Delays to NHS24’s new IT system have also “created risks to the board's ability to meet future financial targets,” the report said.

Auditor General Caroline Gardner said: “Each of these health boards is experiencing prolonged and considerable challenges which continue to have an impact on the way they operate and deliver services.

"While action is under way to try and address these issues, there's no quick fix available and recovery will take time.

“It's important that the Scottish Parliament and the Scottish Government closely monitor progress, to ensure circumstances do not worsen, to the detriment of staff and service users."

NHS24’s new IT system is now not expected to be available until at least the end of next year.

NHS Tayside said it was building a five-year programme of change.

Scottish Labour complained that the report was released moments after parliament broke for recess.

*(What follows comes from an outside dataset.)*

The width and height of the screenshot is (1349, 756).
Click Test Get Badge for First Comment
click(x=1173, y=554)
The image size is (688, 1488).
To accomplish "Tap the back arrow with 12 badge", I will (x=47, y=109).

Health spokesperson Anas Sarwar said it was a “brutal” report for Health Secretary Shona Robison, with “huge cuts” to come in Tayside.

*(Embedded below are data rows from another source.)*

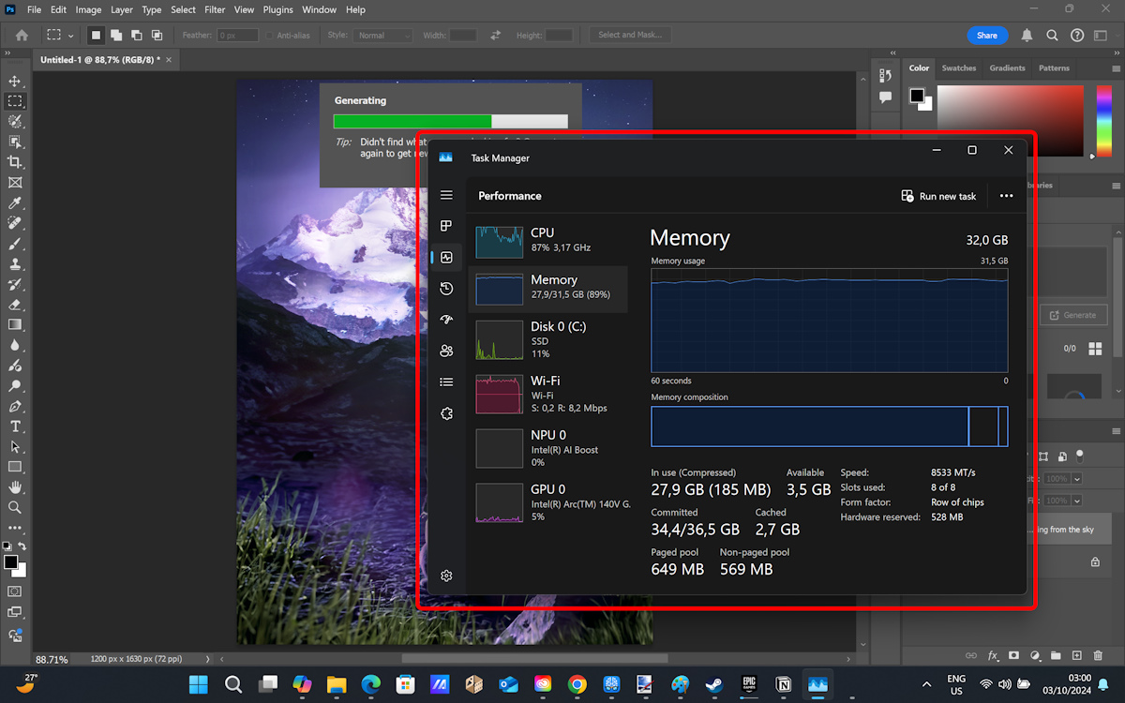Click the foreground color swatch in Color panel
The height and width of the screenshot is (703, 1125).
[917, 96]
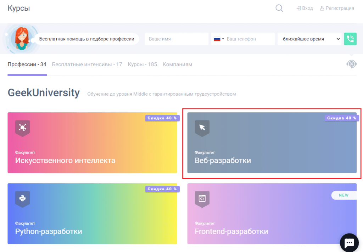Expand the Russian flag country code dropdown

[219, 39]

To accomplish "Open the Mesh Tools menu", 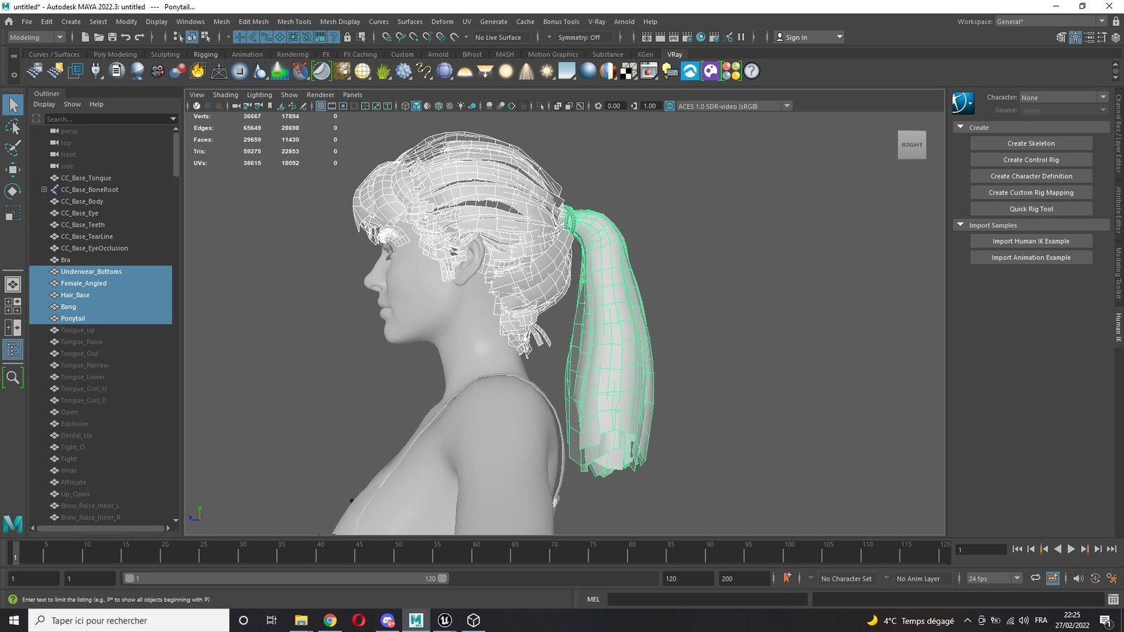I will [294, 22].
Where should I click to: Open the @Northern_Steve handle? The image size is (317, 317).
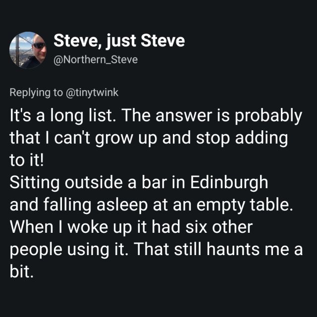(96, 59)
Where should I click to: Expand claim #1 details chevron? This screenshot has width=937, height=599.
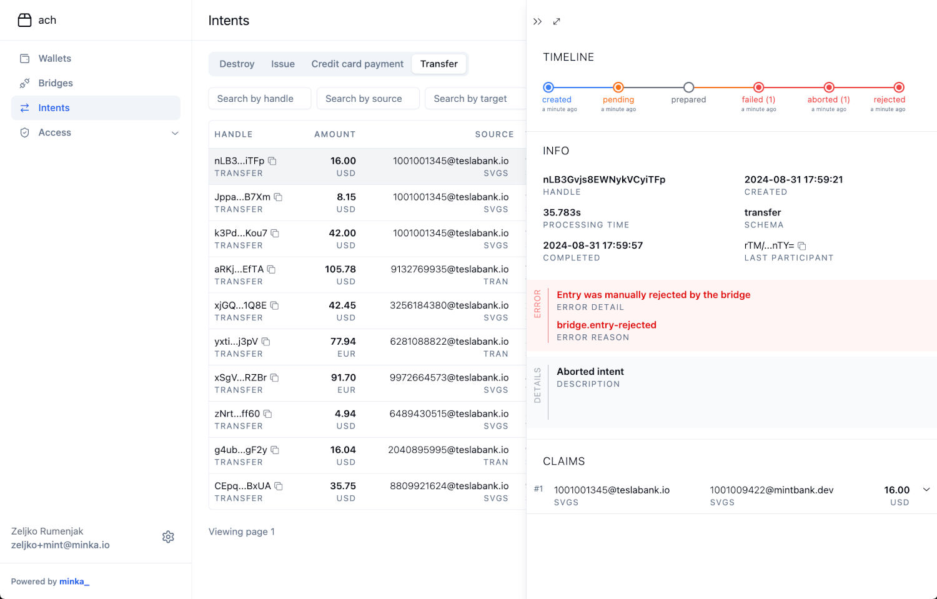click(x=926, y=490)
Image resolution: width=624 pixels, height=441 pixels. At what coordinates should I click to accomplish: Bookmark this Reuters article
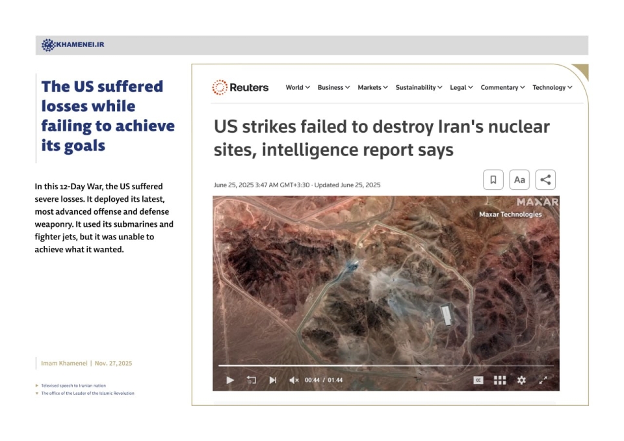(x=493, y=180)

“The SNP Health minister has spent all summer denying that our NHS faces cuts, denying that staff are under pressure, and claiming our NHS has enough resources, only to have her claims blown out of the water by her own health board,” he said.

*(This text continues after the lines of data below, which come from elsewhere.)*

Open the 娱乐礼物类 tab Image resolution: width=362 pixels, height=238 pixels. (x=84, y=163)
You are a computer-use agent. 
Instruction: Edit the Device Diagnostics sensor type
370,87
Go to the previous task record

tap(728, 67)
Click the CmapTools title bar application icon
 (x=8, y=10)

Scottish Green health spokesperson Alison Johnstone said the IT troubles at NHS24 added to issues with the system which failed to deliver farmers’ payments and the scrapping of Police Scotland’s IT upgrade.

“The public need assurances from the health board and Scottish Ministers that getting a robust, dependable telephone and online NHS 24 system is a priority, and once this has happened we need a thorough review of what went wrong to prevent a repeat,” she said.